Please explain what exactly an iterator is and why I have to dereference or use it.
There are three building blocks in the STL:
Containers
Algorithms
Iterators
At the conceptual level containers hold data. That by itself isn't very useful, because you want to do something with the data; you want to operate on it, manipulate it, query it, play with it. Algorithms do exactly that. But algorithms don't hold data, they have no data -- they need a container for this task. Give a container to an algorithm and you have an action going on.
The only problem left to solve is how does an algorithm traverse a container, from a technical point of view. Technically a container can be a linked list, or it can be an array, or a binary tree, or any other data structure that can hold data. But traversing an array is done differently than traversing a binary tree.

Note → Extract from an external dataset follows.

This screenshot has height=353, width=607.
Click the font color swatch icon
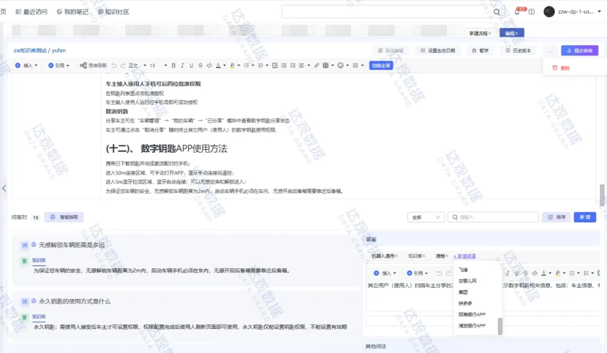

Even though conceptually all an algorithm wants is to "get" one element at a time from a container, and then work on that element, the operation of getting the next element from a container is technically very container-specific.
It appears as if you'd need to write the same algorithm for each container, so that each version of the algorithm has the correct code for traversing the container. But there's a better solution: ask the container to return an object that can traverse over the container. The object would have an interface algorithms know. When an algorithm asks the object to "get the next element" the object would comply. Because the object came directly from the container it knows how to access the container's data. And because the object has an interface the algorithm knows, we need not duplicate an algorithm for each container.
This is the iterator.
The iterator here glues the algorithm to the container, without coupling the two. An iterator is coupled to a container, and an algorithm is coupled to the iterator's interface. The source of the magic here is really template programming. Consider the standard copy() algorithm:
template<class In, class Out>
Out copy(In first, In last, Out res)
{
while( first != last ) {
*res = *first;
++first;
++res;
}
return res;
}
The copy() algorithm takes as parameters two iterators templated on the type In and one iterator of type Out. It copies the elements starting at position first and ending just before position last, into res. The algorithm knows that to get the next element it needs to say ++first or ++res. It knows that to read an element it needs to say x = *first and to write an element it needs to say *res = x. That's part of the interface algorithms assume and iterators commit to. If by mistake an iterator doesn't comply with the interface then the compiler would emit an error for calling a function over type In or Out, when the type doesn't define the function.
I'm being lazy. So I would not type describing what an iterator is and how they're used, especially when there're already lots of articles online that you can read yourself.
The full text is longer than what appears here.